_Jobs_.
1. In the thread on C++ character sets, write out everything from "I see. I get" down to "set to use?", substituting "console apps" for "GUI apps".
2. How can the paragraph in the C++ character set thread that begins "Correct, but the standard in" be restated more briefly while keeping its main facts?

If you compile a C++ program, run it, the system runs your program in a
'console' (assumed). It's the 'console' that has the char set, AFAIK.

Think about it. What would a char set be used for? Output to a screen (CRT)?
C++ does not know anything about a screen, keyboard, mouse, filesystem,
etc.. Those are supplied by libraries. Try writing anything[1] in C++
*without* any '#include' in it, and get IO. You can 'crunch' numbers, but
you won't be able to *see* the results (....unless it's a toaster. <G> ).

[1] - ..except an IO module. <G>

Robert Bauck Hamar · Jun 25, 2007

BobR said:
If you compile a C++ program, run it, the system runs your program in a
'console' (assumed). It's the 'console' that has the char set, AFAIK.

Think about it. What would a char set be used for?

Knowing the difference between printable and unprintable characters?

Output to a screen
(CRT)? C++ does not know anything about a screen, keyboard, mouse,
filesystem, etc.. Those are supplied by libraries.

Correct, but the standard in, standard out and standard error file streams
must be open on a hosted implementation, nevertheless. And when using them,
one should know what the output will be.

Try writing anything[1]
in C++ *without* any '#include' in it, and get IO. You can 'crunch'
numbers, but you won't be able to *see* the results (....unless it's a
toaster. <G> ).

extern "C" int printf(const char*,...);
int main()
{
printf("hello, world\n");
}

It only requires a library function named printf. This is not portable, but
it works on my g++. But why would you? The standard headers _is_ part of
C++, and the standard library is there for reason.

--
rbh

BobR · Jun 25, 2007

Robert Bauck Hamar said:
Knowing the difference between printable and unprintable characters?
Letters? #include <cctype>? <locale>? C++ has standard libraries that can
tell you a lot about supported char sets on your platform.

Ahem, let's try that again <G>:
Think about it. What would a char set be used for, output to a screen
(CRT)? (ya' know, like theoretical question.)

And, on this device with no CRT, no keyboard/pad, how is the built in
character set used?

Try writing anything[1]
in C++ *without* any '#include' in it, and get IO. You can 'crunch'
numbers, but you won't be able to *see* the results (....unless it's a
toaster. <G> ).

Click to expand...

extern "C" int printf(const char*,...);
int main(){
printf("hello, world\n");
}

It only requires a library function named printf. This is not portable, but
it works on my g++. But why would you? The standard headers _is_ part of
C++, and the standard library is there for reason.

Oh. So, you're saying that the standard library provides an 'character set'.
I see. I get it now. Silly me, I'v been includeing <iostream> for nothing! I
could just use 'printf' in my GUI apps. Right?
Then how do you tell 'printf' what char set to use?

But, that's a 'library written in the language', not 'the language'. Or is
it the other way around?

Wow, ya' learn something new every day.

Old Wolf · Jun 25, 2007

extern "C" int printf(const char*,...);
int main()
{
printf("hello, world\n");

}

It only requires a library function named printf. This is not portable,

What is not portable about it? The standard specifies
that printf has just that signature.

Old Wolf · Jun 25, 2007

Ahem, let's try that again <G>:
Think about it. What would a char set be used for, output to a screen
(CRT)? (ya' know, like theoretical question.)

And, on this device with no CRT, no keyboard/pad, how is the built in
character set used?

Could be any number of uses. Storing character
strings read in from files or other storage,
for example.

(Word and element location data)
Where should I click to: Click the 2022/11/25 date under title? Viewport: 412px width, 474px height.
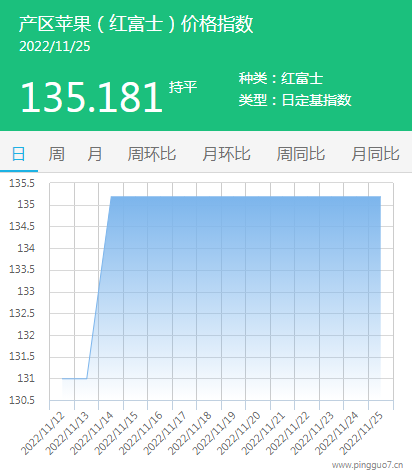click(x=55, y=46)
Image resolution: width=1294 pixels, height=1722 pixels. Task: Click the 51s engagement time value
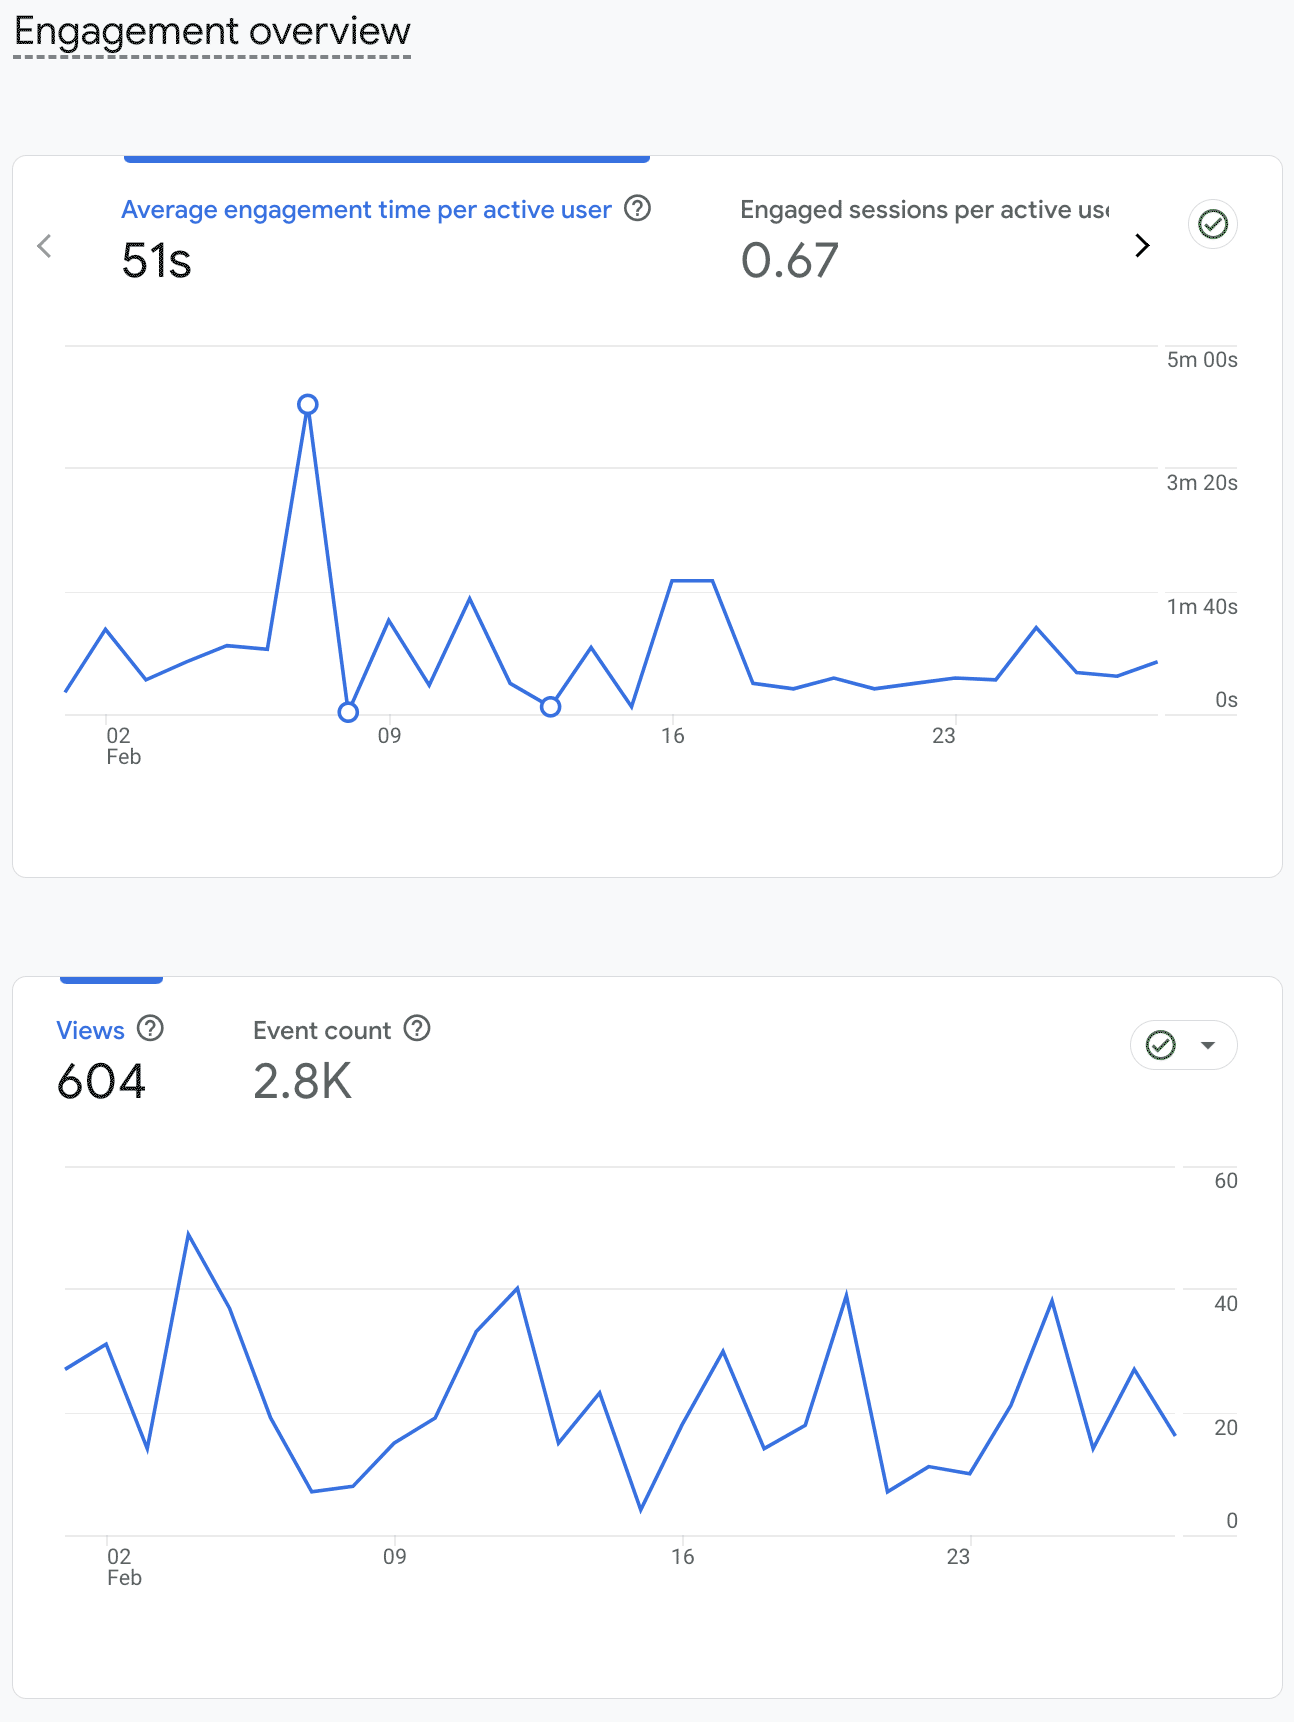point(156,261)
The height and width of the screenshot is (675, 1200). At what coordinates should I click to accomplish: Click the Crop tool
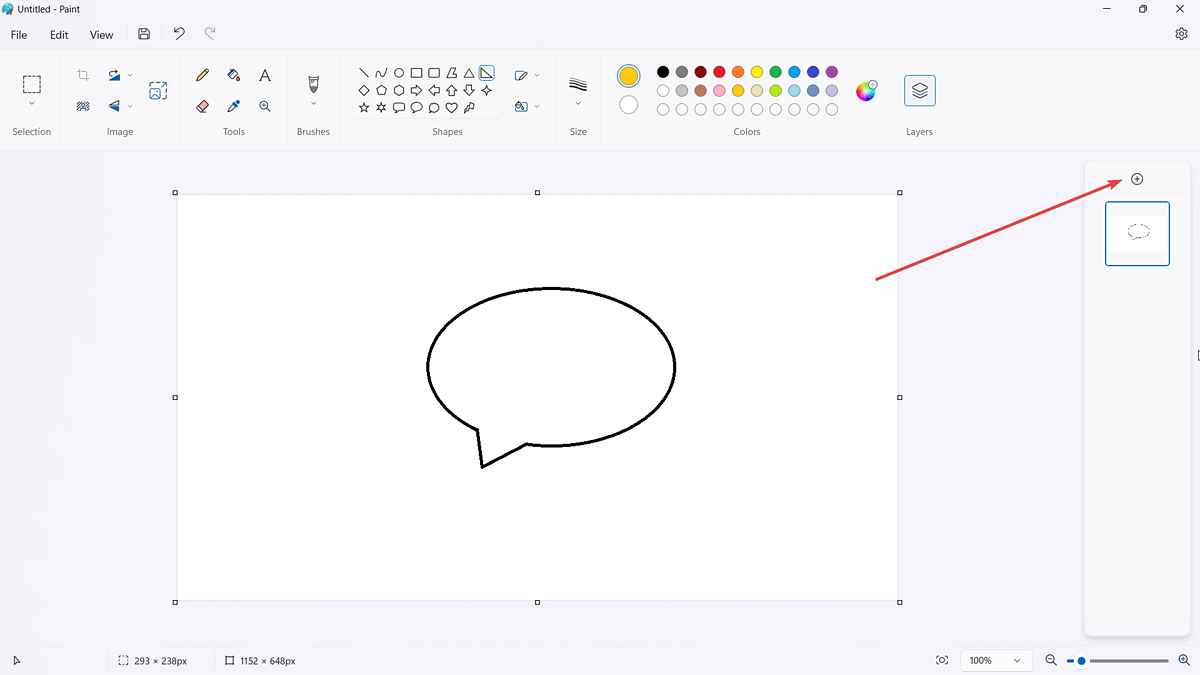(x=83, y=74)
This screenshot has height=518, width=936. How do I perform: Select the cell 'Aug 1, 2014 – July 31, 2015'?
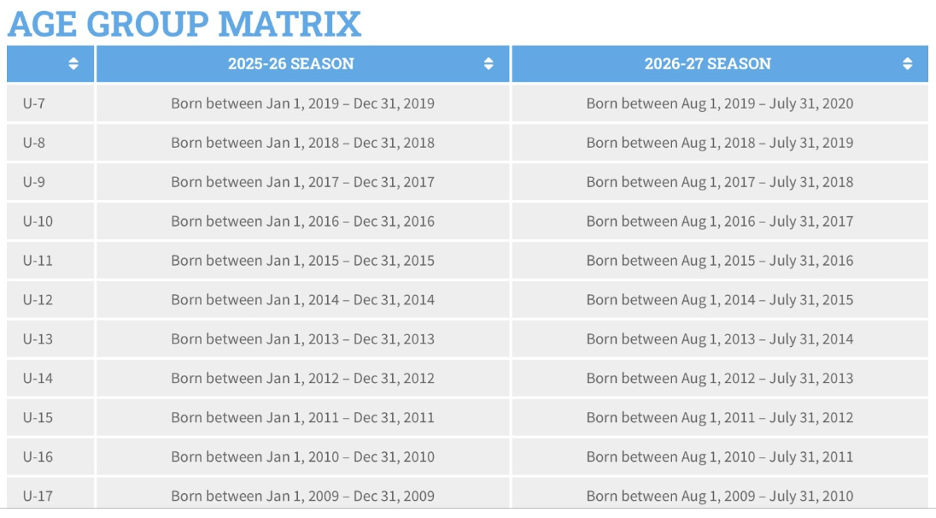[719, 299]
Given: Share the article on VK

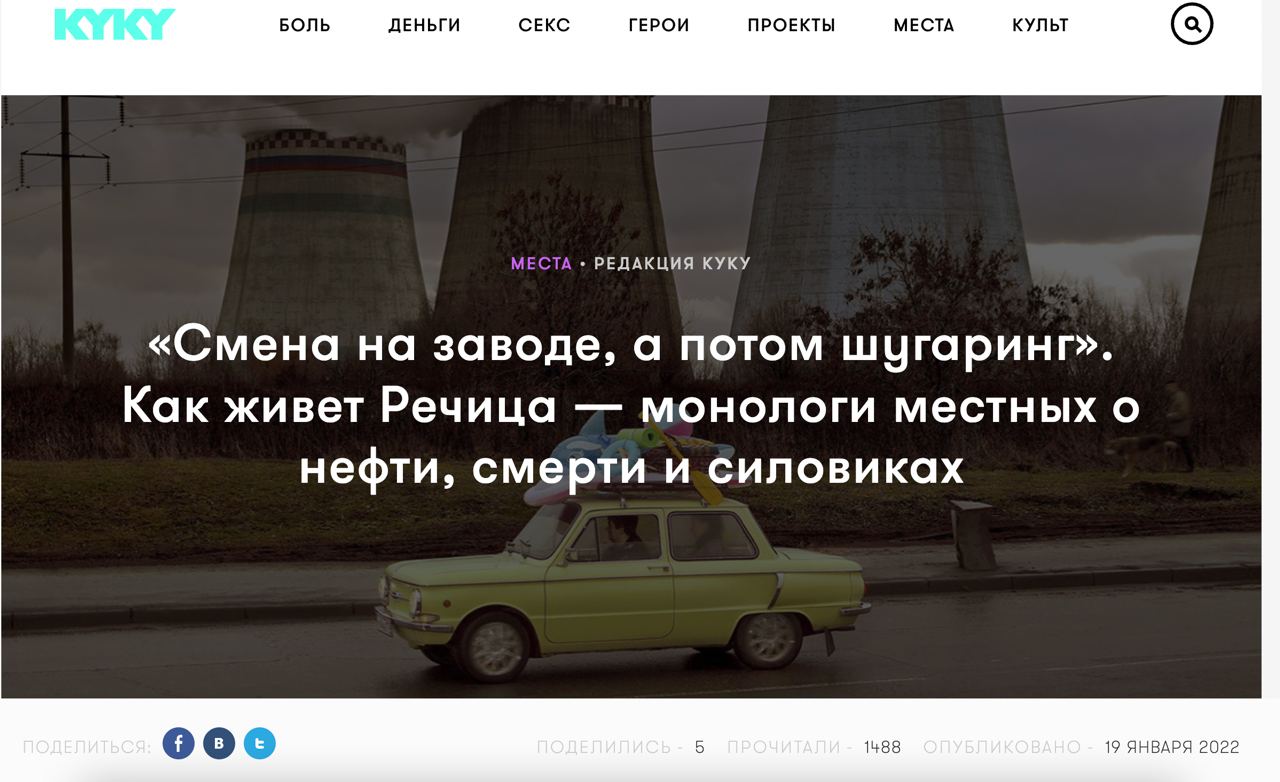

_Answers provided_.
1.
I see. I get it now. Silly me, I'v been includeing <iostream> for nothing! I
could just use 'printf' in my console apps. Right?
Then how do you tell 'printf' what char set to use?

2. True, but a hosted implementation must still have the standard input, output and error streams open, and anyone using them should know what the output will be.